▶ [SOURCE TEXT]:
☆ ☆ ☆ ☆
Perinatal depression is a mood disorder that can affect women during pregnancy and after childbirth, and is much more serious than the “baby blues.” The word “perinatal” refers to the time before and after the birth of a child. Perinatal depression includes depression that begins during pregnancy (called prenatal depression) and depression that begins after the baby is born (called postpartum depression). Mothers with perinatal depression experience feelings of extreme sadness, anxiety, and fatigue that may make it difficult for them to carry out daily tasks, including caring for themselves, their new child, or others.
If you think you have perinatal depression, you should talk to your health care provider or trained mental health care professional. If you see any signs of depression in a loved one during her pregnancy or after the child is born, encourage her to see a health care provider or visit a clinic.
• Perimenopausal Depression
Perimenopause (the transition into menopause) is a normal phase in a woman’s life that can sometimes be challenging. If you are going through perimenopause, you might be experiencing abnormal periods, problems sleeping, mood swings, and hot flashes. Although these symptoms are common, feeling depressed is not. If you are struggling with irritability, anxiety, sadness, or loss of enjoyment at the time of the menopause transition, you may be experiencing perimenopausal depression.
4. Depression can be treated.
Even the most severe cases of depression can be treated. Depression is commonly treated with medication, psychotherapy (also called “talk therapy”), or a combination of the two.
Antidepressants are medications commonly used to treat depression. People respond differently to antidepressants, and you may need to try different medicines to find the one that works best. Researchers are also studying and developing other medications for depression, such as brexanolone for postpartum depression, and esketamine.
There are many different types of psychotherapy, such as cognitive behavioral therapy or interpersonal therapy. The particular approach a therapist uses depends on the condition being treated and the training and experience of the therapist. Therapists also may combine and adapt elements of different approaches.
Depression affects each individual differently. There is no “one-size-fits-all” for treatment. It may take some trial and error to find the treatment that works best. You can learn more about the different types of depression treatment, including psychotherapy, medication, and brain stimulation therapies, on the NIMH’s webpage about depression.
5. Researchers at the National Institute of Mental Health (NIMH) and across the country are dedicated to women’s mental health research.
☆ ☆ ☆ ☆
▶ [EXTRACTED DATA]:
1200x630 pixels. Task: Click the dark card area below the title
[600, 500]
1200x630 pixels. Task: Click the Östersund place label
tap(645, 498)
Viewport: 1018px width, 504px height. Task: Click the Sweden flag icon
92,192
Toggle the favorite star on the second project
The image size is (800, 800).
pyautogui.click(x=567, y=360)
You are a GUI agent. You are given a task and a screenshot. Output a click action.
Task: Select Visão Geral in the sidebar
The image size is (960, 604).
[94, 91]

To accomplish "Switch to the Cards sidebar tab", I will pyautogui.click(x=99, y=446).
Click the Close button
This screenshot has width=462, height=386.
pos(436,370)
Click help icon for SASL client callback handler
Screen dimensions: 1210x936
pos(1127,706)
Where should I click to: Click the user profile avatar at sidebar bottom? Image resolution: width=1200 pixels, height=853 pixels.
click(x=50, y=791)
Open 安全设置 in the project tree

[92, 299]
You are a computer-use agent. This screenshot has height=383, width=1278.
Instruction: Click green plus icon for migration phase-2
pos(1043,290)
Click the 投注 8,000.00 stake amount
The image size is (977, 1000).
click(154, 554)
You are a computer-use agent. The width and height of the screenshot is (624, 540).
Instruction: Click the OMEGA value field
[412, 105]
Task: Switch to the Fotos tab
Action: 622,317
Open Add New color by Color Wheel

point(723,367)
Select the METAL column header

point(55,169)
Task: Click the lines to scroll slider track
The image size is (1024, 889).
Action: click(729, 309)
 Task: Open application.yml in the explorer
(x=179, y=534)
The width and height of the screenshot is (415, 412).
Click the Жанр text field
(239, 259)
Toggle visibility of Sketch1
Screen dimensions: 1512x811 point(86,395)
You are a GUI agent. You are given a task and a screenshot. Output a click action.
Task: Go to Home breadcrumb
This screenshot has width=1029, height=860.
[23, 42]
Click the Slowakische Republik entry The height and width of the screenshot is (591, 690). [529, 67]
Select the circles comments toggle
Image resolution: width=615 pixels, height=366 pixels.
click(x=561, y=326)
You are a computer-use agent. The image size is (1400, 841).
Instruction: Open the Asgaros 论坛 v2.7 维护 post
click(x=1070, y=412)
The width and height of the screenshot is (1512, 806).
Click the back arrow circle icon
☆ ☆ ☆ ☆
In the text on depression in women, what is depression that begins after the baby is born called?

▶ [RESULT OF THIS TASK]:
Postpartum depression.